Y’a des fois faut remettre les pendules à leur place et les choses à l’heure. Flashback donc …
1983. Les débuts de MTV et des « émissions » de clips. Y’en a un qui tourne en boucle en Angleterre et par extension en Europe. « Sweet dreams (are made of this) » qu’il s’appelle. On y voit au milieu d’allusions à deux balles à Kubrick, le Floyd et les Beatles, un type à lunettes noires coiffé comme un caniche pianoter un ordi d’époque et une rouquine androgyne fixer façon dominatrice glaciale la caméra. La chanson, portée par une mélodie tellement évidente que beaucoup ont regretté de ne pas l’avoir trouvée, fera un hit colossal, de ceux qui traversent les décennies. Le binoclard, c’est Dave Stewart. La meuf à poil ras, Annie Lennox. Anglais, ancien couple à la ville, ayant formé leur premier groupe à l’époque du punk, The Tourists, ça s’appelait. Coupables d’une reprise ratée de la scie « I only want to be with you », popularisée en son temps par Dusty Springfield. Parenthèse : allez voir cette dernière vidéo et comparez l’évolution de la Lennox, tant du point de vue vocal que de l’attitude (Stewart n’est pas encore dans le groupe). A cause de la troublante et équivoque Annie, Eurythmics intrigue, se détache d’un lot de poseurs et de figurines de mode qui encombraient le paysage musical. « Sweet dreams » le titre était quelque peu perdu au milieu d’un album du même nom sans grand intérêt. Ce qui faisait penser que ces deux zozos avaient tout dit avec un titre, et qu’on n’en entendrait plus parler.

1983 toujours. Dix mois après « Sweet dreams » paraît déjà son successeur. « Touch ». RCA qui distribue le duo veut enfoncer le clou, capitaliser sur le phénomène. Soyons clair, les Eurythmics se font fait bouffer par la machine. « Touch », même s’il est meilleur que « Sweet dreams », c’est quand même un torchon sonore pas très net. D’abord, c’est Lennox qui est mise en avant. Photo de pochette genre dominatrice de partouze, « on » lui confectionne sur mesure un look hautain, glacial et distant pour en faire une sorte de Greta Garbo new wave. Soit. En faisant disparaître Dave Stewart, qui, l’histoire le montrera, est bien plus que la moitié d’Eurythmics. Le son de « Touch », qui se voulait à la pointe lors de sa parution, est atroce aujourd’hui. Farci de ces premiers synthés cheap, de ces batteries électroniques monolithiques, de ces infâmes basses slappées mises en avant (c’est un type dont par charité on taira le nom qui en joue, seul élément extérieur greffé au duo), noyant sous leur raffut cordes (plus ou moins vraies) et cuivres (faux). Avec tous les clichés et maniérismes inhérents à l’époque. Un disque bien de sa triste époque quoi.

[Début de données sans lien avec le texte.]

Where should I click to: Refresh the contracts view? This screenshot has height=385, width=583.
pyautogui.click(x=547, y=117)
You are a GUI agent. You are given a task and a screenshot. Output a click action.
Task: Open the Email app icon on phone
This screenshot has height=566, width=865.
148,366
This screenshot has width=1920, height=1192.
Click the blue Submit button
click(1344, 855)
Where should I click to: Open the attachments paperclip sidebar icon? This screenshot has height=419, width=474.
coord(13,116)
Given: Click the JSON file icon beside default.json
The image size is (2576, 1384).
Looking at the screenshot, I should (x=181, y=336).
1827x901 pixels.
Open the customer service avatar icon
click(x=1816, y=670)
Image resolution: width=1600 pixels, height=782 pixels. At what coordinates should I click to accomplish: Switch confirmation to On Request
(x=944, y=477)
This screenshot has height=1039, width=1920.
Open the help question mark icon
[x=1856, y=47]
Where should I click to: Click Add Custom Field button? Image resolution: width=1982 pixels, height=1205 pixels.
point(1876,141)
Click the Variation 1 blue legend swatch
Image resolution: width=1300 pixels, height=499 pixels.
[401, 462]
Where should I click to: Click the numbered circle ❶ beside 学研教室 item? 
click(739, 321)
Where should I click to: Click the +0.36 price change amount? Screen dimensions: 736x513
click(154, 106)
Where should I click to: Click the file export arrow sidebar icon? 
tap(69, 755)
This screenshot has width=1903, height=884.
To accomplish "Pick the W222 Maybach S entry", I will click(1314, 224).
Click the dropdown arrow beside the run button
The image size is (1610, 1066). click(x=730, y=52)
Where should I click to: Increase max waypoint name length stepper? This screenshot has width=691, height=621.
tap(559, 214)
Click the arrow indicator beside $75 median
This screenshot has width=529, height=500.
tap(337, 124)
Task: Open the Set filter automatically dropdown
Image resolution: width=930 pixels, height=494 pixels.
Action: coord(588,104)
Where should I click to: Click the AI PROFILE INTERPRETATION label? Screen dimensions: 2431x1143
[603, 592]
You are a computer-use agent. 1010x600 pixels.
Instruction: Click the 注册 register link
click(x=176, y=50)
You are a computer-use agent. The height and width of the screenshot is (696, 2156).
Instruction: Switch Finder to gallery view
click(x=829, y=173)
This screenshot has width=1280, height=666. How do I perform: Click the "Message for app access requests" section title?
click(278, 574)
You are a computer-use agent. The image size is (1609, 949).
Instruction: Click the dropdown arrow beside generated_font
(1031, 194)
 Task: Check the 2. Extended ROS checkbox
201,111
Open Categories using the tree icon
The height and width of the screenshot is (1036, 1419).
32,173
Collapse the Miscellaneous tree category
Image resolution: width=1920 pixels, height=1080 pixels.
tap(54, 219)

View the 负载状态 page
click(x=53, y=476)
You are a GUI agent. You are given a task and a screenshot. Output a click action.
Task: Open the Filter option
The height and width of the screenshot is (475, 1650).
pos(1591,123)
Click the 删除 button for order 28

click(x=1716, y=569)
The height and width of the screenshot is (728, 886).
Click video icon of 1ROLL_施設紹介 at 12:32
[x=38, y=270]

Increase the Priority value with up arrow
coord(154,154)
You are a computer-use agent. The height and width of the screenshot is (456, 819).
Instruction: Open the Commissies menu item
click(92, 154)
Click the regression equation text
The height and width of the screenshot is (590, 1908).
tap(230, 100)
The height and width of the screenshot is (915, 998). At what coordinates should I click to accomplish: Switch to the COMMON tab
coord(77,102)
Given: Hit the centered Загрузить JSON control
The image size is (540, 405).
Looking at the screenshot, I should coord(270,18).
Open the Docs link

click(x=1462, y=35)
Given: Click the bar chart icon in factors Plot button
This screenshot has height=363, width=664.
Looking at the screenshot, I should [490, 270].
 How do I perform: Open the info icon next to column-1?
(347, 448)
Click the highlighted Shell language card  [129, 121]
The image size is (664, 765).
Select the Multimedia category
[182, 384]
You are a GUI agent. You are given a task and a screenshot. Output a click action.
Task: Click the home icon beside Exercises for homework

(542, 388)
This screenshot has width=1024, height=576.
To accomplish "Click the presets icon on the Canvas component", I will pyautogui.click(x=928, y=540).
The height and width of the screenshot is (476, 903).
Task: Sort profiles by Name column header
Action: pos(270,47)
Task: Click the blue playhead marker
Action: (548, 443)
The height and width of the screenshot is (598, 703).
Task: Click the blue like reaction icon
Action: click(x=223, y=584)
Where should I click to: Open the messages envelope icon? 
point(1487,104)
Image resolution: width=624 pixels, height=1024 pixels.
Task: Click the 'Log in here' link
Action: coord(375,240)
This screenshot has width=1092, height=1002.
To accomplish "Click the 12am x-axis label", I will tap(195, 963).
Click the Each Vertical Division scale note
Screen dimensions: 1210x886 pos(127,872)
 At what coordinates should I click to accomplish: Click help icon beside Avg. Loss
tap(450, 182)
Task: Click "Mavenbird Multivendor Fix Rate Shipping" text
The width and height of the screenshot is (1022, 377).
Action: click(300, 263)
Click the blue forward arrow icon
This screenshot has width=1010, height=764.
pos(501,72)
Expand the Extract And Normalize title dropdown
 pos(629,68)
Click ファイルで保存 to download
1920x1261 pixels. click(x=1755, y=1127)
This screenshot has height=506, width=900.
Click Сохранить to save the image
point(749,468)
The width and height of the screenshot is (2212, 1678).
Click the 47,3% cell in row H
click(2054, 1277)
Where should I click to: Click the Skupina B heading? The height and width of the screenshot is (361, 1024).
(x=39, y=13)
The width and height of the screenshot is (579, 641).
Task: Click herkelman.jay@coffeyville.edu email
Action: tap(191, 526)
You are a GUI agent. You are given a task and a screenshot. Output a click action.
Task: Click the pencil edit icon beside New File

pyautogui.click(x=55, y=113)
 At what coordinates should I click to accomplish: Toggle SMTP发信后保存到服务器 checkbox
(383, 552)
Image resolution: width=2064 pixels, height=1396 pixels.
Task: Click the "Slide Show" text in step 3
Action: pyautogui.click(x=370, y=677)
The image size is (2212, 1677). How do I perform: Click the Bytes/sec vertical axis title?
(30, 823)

Faut faire du travail d’archéologue, gratter sous le vernis pour trouver des choses intéressantes. Un don certain (Stewart, puisque c’est lui qui signe toutes les musiques) pour la mélodie qui sauve quelques titres, que RCA n’a pas oublié de mettre en avant. « Here comes the rain again » cold wave à donf), « Right by your side » (improbable salsa-calypso électronique qui fonctionne) et « Who’s that girl » (soul rigide et martiale sauvée par le chant de Lennox) essaieront de se frayer un chemin vers le haut des charts, sans toutefois égaler le parcours de « Sweet dreams ». Comme par hasard les trois titres les plus « sobres » dans le contexte. Et puis la Lennox, derrière ses atours fashion, se livre à un gros boulot sur les voix, les doublant, rajoutant les chœurs. Derrière le morne cliquetis des synthés, transparaissent d’évidents clins d’œil au gospel, à la soul, au rhythm’n’blues. Ce que pas grand-monde avait relevé à l’époque, les Eurythmics semblant se diriger à grande vitesse direct vers les poubelles de la variété neuneu.
La suite serait totalement imprévisible. Deux ans plus tard, Stewart reprendra tout en main, le duo signera un des meilleurs disques (« Be yourself tonight ») de rhythm’n’blues de la décennie (non, je déconne pas), épaulé par un gang de super requins de studio, avec des participations plus que remarquées d’Aretha Franklin, Stevie Wonder (certes pas au mieux de leur carrière) et Elvis Costello (celui-ci à cette époque là très tatillon sur ses collaborations). Mieux encore, Dave Stewart, catalogué au départ archétype du joueur de synthés anglais, allait être courtisé comme producteur par les figures de proue du classic-rock ricain, Tom Petty en tête …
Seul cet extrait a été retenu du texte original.